Since I started my lifestyle change, I decided to use one of the suggestions I keep reading: eat smaller meals more often. I’ve figured out my BMR (basal metabolic rate) is 1735 for the day at my current weight of 226.6lb. That means, if I divide that by 6 meals a day, I should eat an average of 289 calories a meal – or to simplify remembering, a 300 calorie meal.
I have to tell you, I’m not a fan of trying to limit my meals to such low calories. I mean, when I can easily blow over 700 calories in some of my favorite take out meals, you can see the why of my reasoning. Not to mention, I don’t always find it easy to fit the 5 food groups into such a low-calorie meal.
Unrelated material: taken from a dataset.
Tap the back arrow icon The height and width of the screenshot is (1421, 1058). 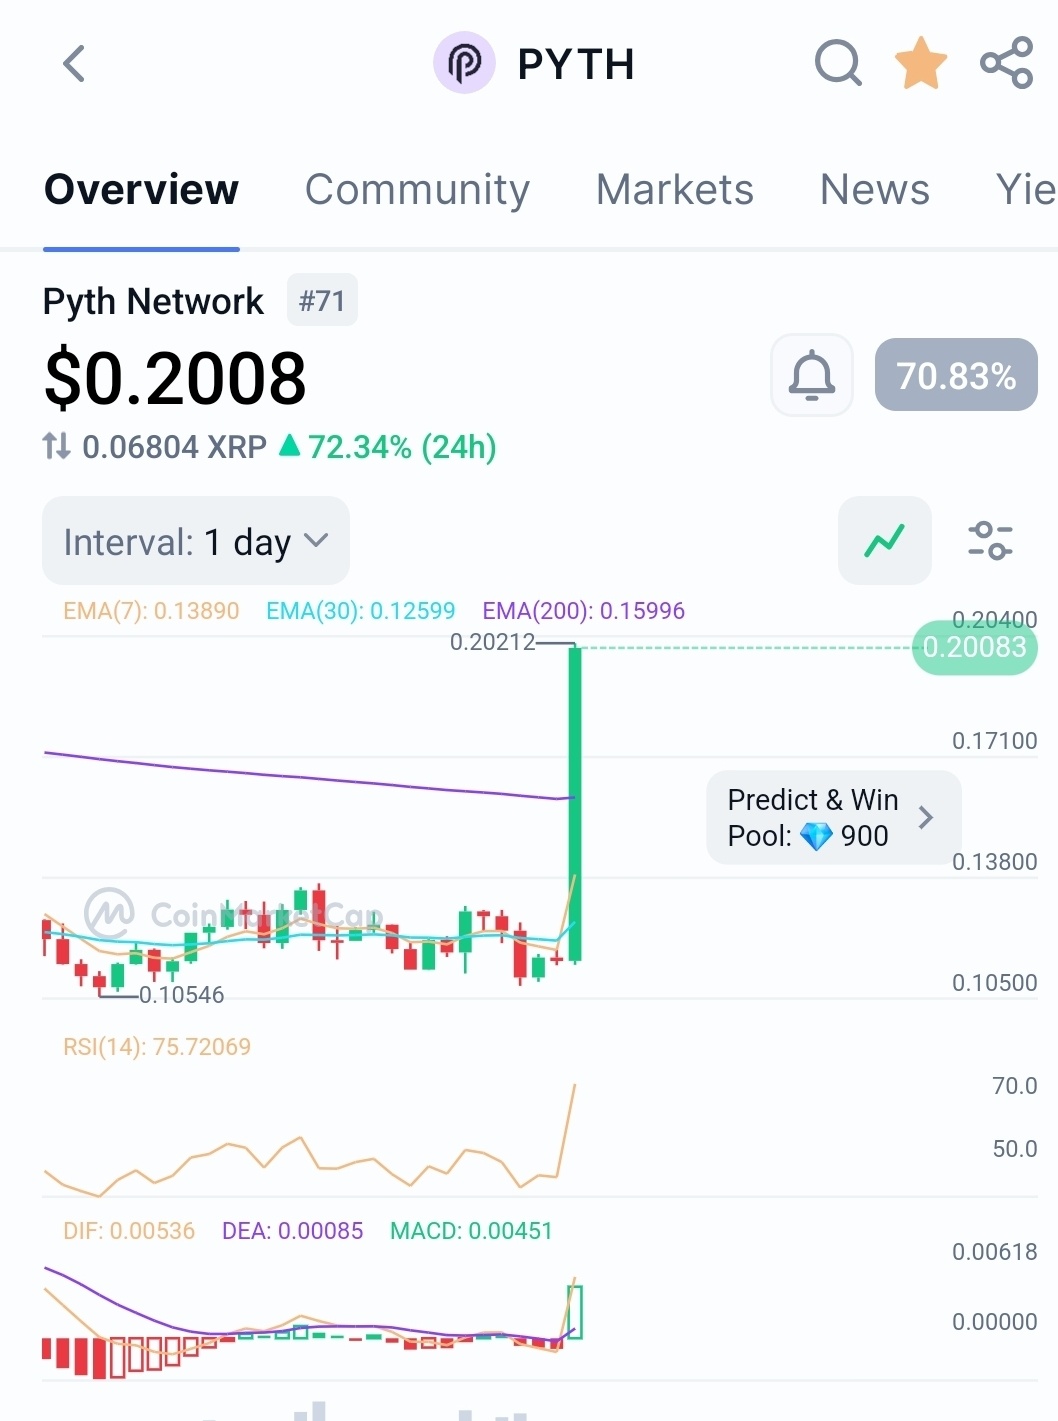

However, this recipe I’m going to share with you hits all the food groups (provided you add a slice of toast to the meal…) Check out the Monster Omelet!
It is just so fantastic, it makes me feel like I’m eating one of those huge IHOP omelets… you know what I mean.
With tons of egg whites and plenty of veggies to boost, this really packs a punch in the flavor and fullness department. It even leaves you extra calories if you so choose to use them. Regardless, it’s delish:
- 1 egg
- ½ cup egg whites
- 1 wedge Laughing Cow Garlic & Herb Cheese, diced
- ¼ cup chopped or shredded spinach
- ¼ cup diced tomatoes
- ⅛ cup onions
- ¼ cup red, yellow, or orange peppers
- Salt, pepper or my favorite – Adobo, to taste
- Pam or olive oil to spray pan
- Preheat pan.
- Beat the egg and the egg whites together with salt, pepper, or Adobo.
- Spray pan and add egg mixture.
- Cook eggs til set on one side.
- Flip egg and sprinkle egg with diced cheese.
- Top with remaining vegetables.
- Close omelet and cook till outside set. Enjoy!
The veggies in my monster omelet photo are a little excessive, because I chopped a ton extra today, so yours may not look as full. However, nothing is stopping you from adding more nutrition to your omelet, too!
Tell me, what’s your favorite under 300 calorie meal?